The influence of carbohydrate-protein co-ingestion following endurance exercise on myofibrillar and mitochondrial protein synthesis

School of Sport and Exercise Sciences, University of Birmingham, Birmingham, UK.
The Journal of Physiology (Impact Factor: 5.04). 08/2011; 589(Pt 16):4011-25. DOI: 10.1113/jphysiol.2011.211888
Source: PubMed


Non-technical summary A single bout of exercise stimulates the production of new muscle proteins. Furthermore, ingesting protein in close proximity to exercise enhances the metabolic response. Long-term exercise training promotes muscle adaptation, and the mode of exercise performed determines the type of proteins that are made. To date, the types of proteins that are made when protein is ingested after endurance exercise are not known. We report that when well-trained male cyclists ingest protein with a carbohydrate drink after a high-intensity ride, production of proteins responsible for muscle contraction is increased. Proteins responsible for aerobic energy production are not responsive to protein feeding. Furthermore, specific signals within the muscle that control protein synthesis are responsive to protein ingestion, providing a potential mechanism to underpin our primary findings. These results suggest that protein feeding after intense endurance exercise may be important in maintaining the structural quality and power generating capacity of the muscle.

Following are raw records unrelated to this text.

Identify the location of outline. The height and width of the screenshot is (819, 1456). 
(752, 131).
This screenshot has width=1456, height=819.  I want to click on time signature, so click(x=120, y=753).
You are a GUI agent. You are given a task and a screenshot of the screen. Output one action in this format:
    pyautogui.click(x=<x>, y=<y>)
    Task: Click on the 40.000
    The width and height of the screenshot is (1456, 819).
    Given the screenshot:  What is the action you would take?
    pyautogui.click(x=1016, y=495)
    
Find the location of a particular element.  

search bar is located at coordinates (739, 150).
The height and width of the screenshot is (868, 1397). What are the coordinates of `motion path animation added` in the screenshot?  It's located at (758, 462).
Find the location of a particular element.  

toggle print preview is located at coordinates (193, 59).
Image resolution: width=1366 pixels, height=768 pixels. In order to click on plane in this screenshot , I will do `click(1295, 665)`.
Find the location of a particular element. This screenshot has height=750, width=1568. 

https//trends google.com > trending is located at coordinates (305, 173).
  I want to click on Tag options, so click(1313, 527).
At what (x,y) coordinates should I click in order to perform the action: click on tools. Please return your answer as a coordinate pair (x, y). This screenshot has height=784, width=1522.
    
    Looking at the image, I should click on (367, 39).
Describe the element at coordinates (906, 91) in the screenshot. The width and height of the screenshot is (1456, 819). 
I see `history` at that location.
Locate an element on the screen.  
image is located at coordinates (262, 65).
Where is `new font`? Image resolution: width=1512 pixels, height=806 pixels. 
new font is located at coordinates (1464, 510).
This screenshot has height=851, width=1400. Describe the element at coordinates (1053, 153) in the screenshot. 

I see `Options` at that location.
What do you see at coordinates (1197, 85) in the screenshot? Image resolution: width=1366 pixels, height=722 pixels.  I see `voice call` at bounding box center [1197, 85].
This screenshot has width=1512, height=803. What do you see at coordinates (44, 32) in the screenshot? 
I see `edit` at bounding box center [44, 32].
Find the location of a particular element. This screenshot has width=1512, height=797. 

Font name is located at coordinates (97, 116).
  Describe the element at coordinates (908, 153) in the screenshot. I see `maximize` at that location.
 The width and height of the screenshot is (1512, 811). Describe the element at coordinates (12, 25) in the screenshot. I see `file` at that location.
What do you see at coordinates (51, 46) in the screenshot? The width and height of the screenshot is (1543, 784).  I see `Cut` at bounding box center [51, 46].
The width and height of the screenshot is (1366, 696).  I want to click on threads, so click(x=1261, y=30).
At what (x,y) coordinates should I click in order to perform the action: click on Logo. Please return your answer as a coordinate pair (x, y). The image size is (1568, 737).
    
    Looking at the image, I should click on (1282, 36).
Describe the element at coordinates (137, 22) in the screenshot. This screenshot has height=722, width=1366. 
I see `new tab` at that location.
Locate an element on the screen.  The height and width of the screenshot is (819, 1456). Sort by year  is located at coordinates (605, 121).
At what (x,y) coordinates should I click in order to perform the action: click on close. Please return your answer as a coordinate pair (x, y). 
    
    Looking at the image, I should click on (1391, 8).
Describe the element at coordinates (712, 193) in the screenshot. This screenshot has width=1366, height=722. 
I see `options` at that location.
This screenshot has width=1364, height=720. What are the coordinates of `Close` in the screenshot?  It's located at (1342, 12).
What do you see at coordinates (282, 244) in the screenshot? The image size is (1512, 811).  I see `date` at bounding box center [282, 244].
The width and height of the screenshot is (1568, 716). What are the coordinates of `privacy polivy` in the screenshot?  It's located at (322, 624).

Abstract The aim of the present study was to determine mitochondrial and myofibrillar muscle protein synthesis (MPS) when carbohydrate (CHO) or carbohydrate plus protein (C+P) beverages were ingested following prolonged cycling exercise. The intracellular mechanisms thought to regulate MPS were also investigated. In a single-blind, cross-over study, 10 trained cyclists (age 29 ± 6 years, 66.5 ± 5.1 ml kg−1 min−1) completed two trials in a randomized order. Subjects cycled for 90 min at 77 ± 1% before ingesting a CHO (25 g of carbohydrate) or C+P (25 g carbohydrate + 10 g whey protein) beverage immediately and 30 min post-exercise. A primed constant infusion of l-[ring-13C6]phenylalanine began 1.5h prior to exercise and continued until 4h post-exercise. Muscle biopsy samples were obtained to determine myofibrillar and mitochondrial MPS and the phosphorylation of intracellular signalling proteins. Arterialized blood samples were obtained throughout the protocol. Plasma amino acid and urea concentrations increased following ingestion of C+P only. Serum insulin concentration increased more for C+P than CHO. Myofibrillar MPS was ∼35% greater for C+P compared with CHO (0.087 ± 0.007 and 0.057 ± 0.006%h−1, respectively; P= 0.025). Mitochondrial MPS rates were similar for C+P and CHO (0.082 ± 0.011 and 0.086 ± 0.018%h−1, respectively). mTORSer2448 phosphorylation was greater for C+P compared with CHO at 4h post-exercise (P < 0.05). p70S6KThr389 phosphorylation increased at 4h post-exercise for C+P (P < 0.05), whilst eEF2Thr56 phosphorylation increased by ∼40% at 4h post-exercise for CHO only (P < 0.01). The present study demonstrates that the ingestion of protein in addition to carbohydrate stimulates an increase in myofibrillar, but not mitochondrial, MPS following prolonged cycling. These data indicate that the increase in myofibrillar MPS for C+P could, potentially, be mediated through p70S6K, downstream of mTOR, which in turn may suppress the rise in eEF2 on translation elongation.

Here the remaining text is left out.